In a time of economic struggle, how can people thrive and survive, without losing everything they’ve already worked hard for?

Well, I don’t think anyone can guarantee that any of us won’t lose what we worked hard to create or earn; those kinds of guarantees never existed and don’t exist now. I think the best way for all of us to deal with this period of great uncertainty is to focus on what really matters. Several of my Rules of Thumb are designed to help people do that.

Rule #23: Keep two lists. What gets you up in the morning? What keeps you up at night? In other words, pay attention to what excites you the most about your work and life, and pay equal attention to what you feel passionate about changing in the world around you.

Rule #3: Ask the last question first. The last question is, what’s the point of the exercise? Why do you do what you do? What’s your definition of victory?

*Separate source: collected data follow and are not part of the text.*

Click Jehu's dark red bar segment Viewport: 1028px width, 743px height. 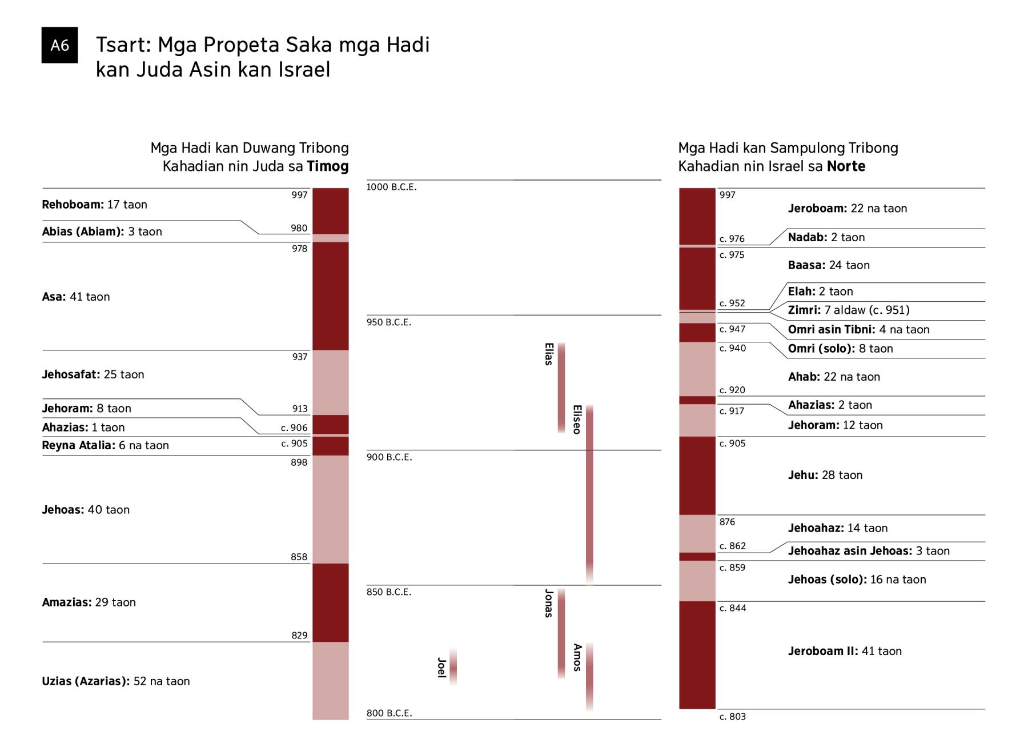point(697,476)
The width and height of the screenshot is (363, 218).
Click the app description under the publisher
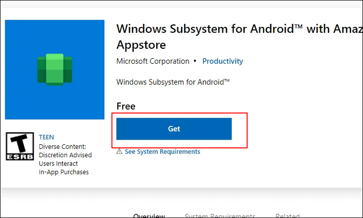173,82
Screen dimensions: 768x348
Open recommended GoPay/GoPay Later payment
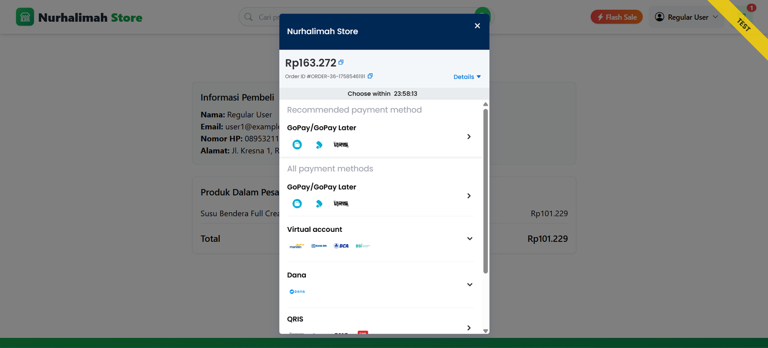[379, 136]
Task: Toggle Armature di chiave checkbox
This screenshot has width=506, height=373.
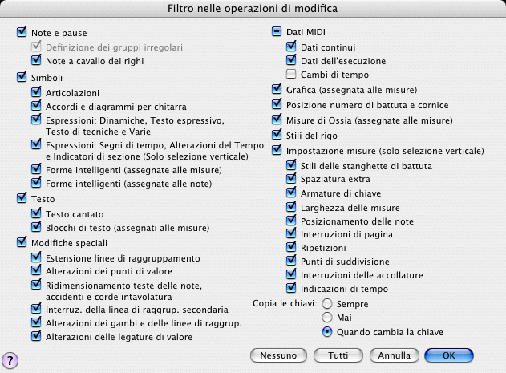Action: pyautogui.click(x=291, y=193)

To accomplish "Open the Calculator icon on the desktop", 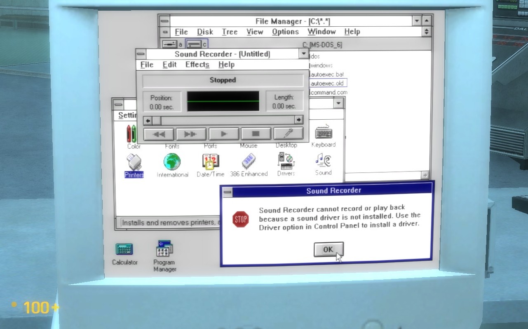I will point(124,249).
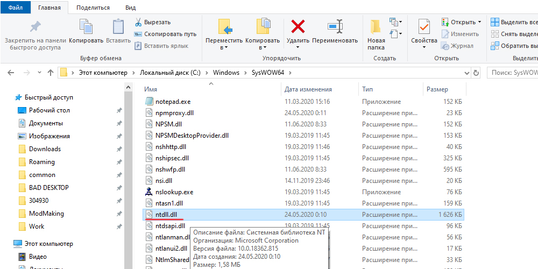Click the Rename (Переименовать) icon
Screen dimensions: 538x269
tap(335, 27)
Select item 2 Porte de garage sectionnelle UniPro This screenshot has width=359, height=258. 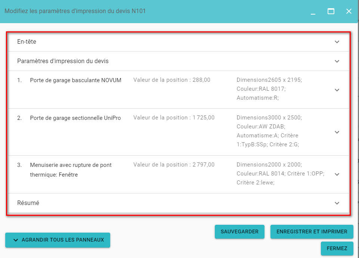pos(75,118)
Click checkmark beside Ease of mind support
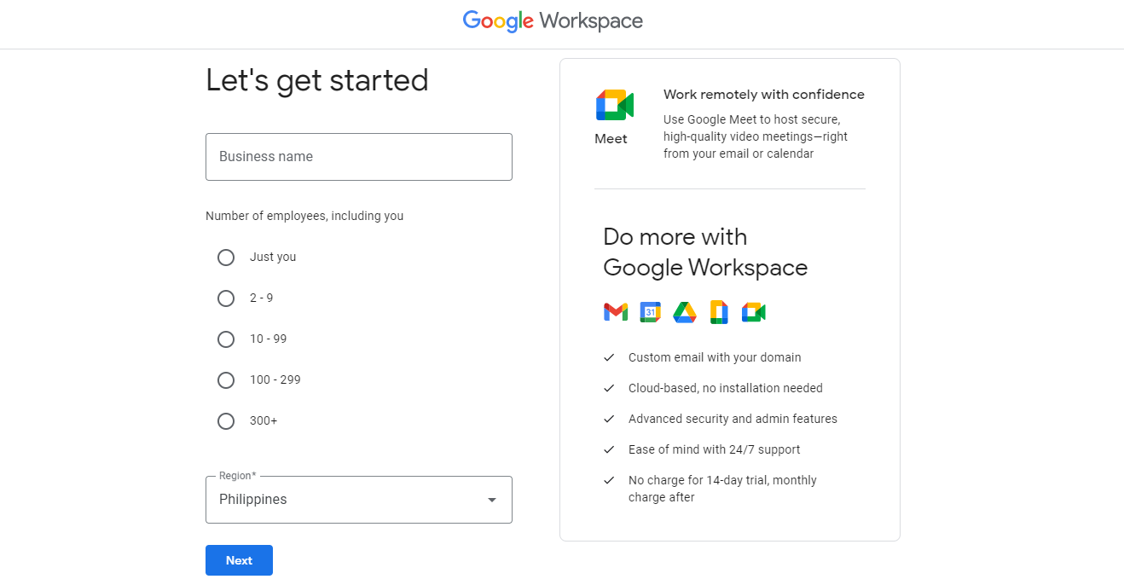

Rule #4: Don’t implement solutions. Prevent problems. The point here is, the least expensive, most effective way to get results is to prevent a problem from happening, rather than waiting and then having to clean it up. In some way, this current economic mess is an invitation for all of us to think freshly about how we want to work and live, how we want to do business and pursue our own path.

Rules of Thumb is a reminder, in some cases, of things we all know but may have forgotten. It’s a set of core principles that can guide leaders, entrepreneurs, kids just starting in business, or old-timers trying to make sense out of so much change.